Reasons to be bullish, Reasons to be cautious

Yesterday I had an opportunity to discuss StockTwits 50 and Momentum with Howard Lindzon. In the end of the conversation, I let myself to be lured in the intellectual sophistication of macro and outlined the galloping commodity futures as a reason for a potential market selloff. Honestly, this was a dumb thesis. The market could decline for many reasons, but macro themes should be the last thing in the decision making process of the momentum investor. Price action and intermediate catalysts are what matter. Short-term price trends are fueled by momentum, medium-term price trends are fed by earnings related catalysts, long-term price trends are sustained by social and business trends.
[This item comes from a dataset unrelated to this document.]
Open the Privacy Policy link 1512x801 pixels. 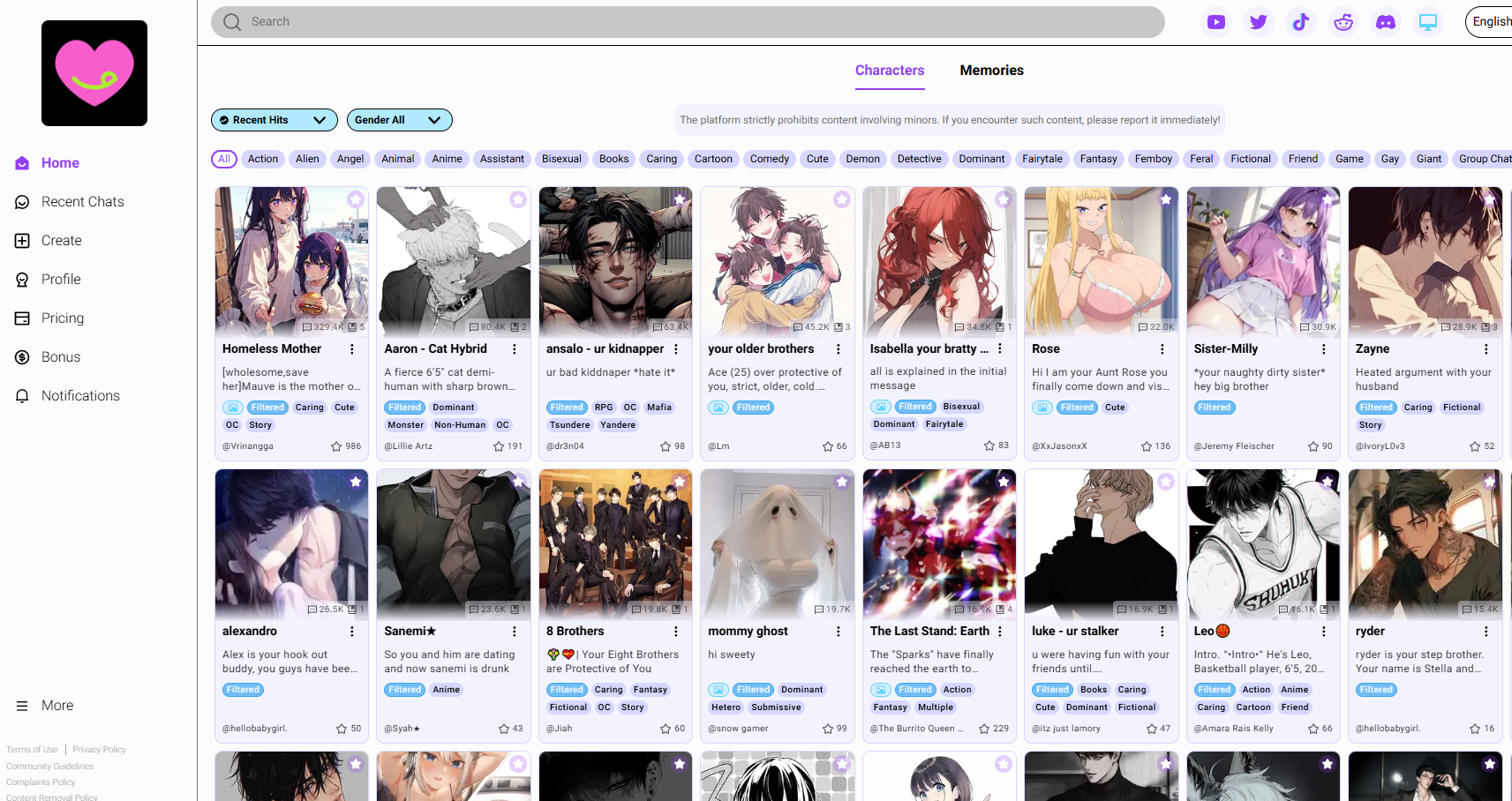(99, 750)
Where the stock market is going is anyone’s guess. I am not in the forecasting business. Let’s objectively take a look at some reasons to be still bullish and reasons to be extremely cautious:

Reasons to be bullish:

– The breadth is great; There is a large number of stocks from different industries making new 52-week highs;

– Sector Rotation from Technology to Basic Materials, which could keep this market going for awhile;

– Many new stocks are setting up good risk/reward opportunities;

Reasons to be cautious:

– It is still a renters’ market. Even the slightest wrong step is severely punished. (refer to $EQIX and the cloud computing space from last week);

– Junkie, high beta, Chinese burritos are making 30-40% runs in a week;

– The market laws require a massive short squeeze, just before the next leg down.

“Good judgement comes from experience and experience comes from bad judgement” – Barry Le Platner

Liquidity Follows Price

Today one of the suggested traders on StockTwits@johnsontrading made a very good comment on the price/volume action in $MOTR:

$MOTR – it can pay to not be too strict with volume criteria as often vol shows up when you need it – 61k shares trade yest and 820k today, Oct. 12 at 2:45 PM

Most of us are applying a minimum average daily volume filter in our screens and are missing on some the most furious, short-term moves. When we created StockTwits 50, liquidity was an important criteria and it still is. The reasoning beside that decision is very simple – low liquidity creates higher volatility, it makes accumulation difficult and flawless exits close to impossible. In the same time, we understand the impact that a new catalyst could cause to a stock’s average daily traded volume and this is reflected in the ST50 algorithm.

Let’s go back in time and take a look at the price/volume action in $OPEN. On February 9th, Open Table Inc. reported a quarterly EPS of $0.14 vs consensus estimate of $0.07. The Y/Y revenue growth was 32%.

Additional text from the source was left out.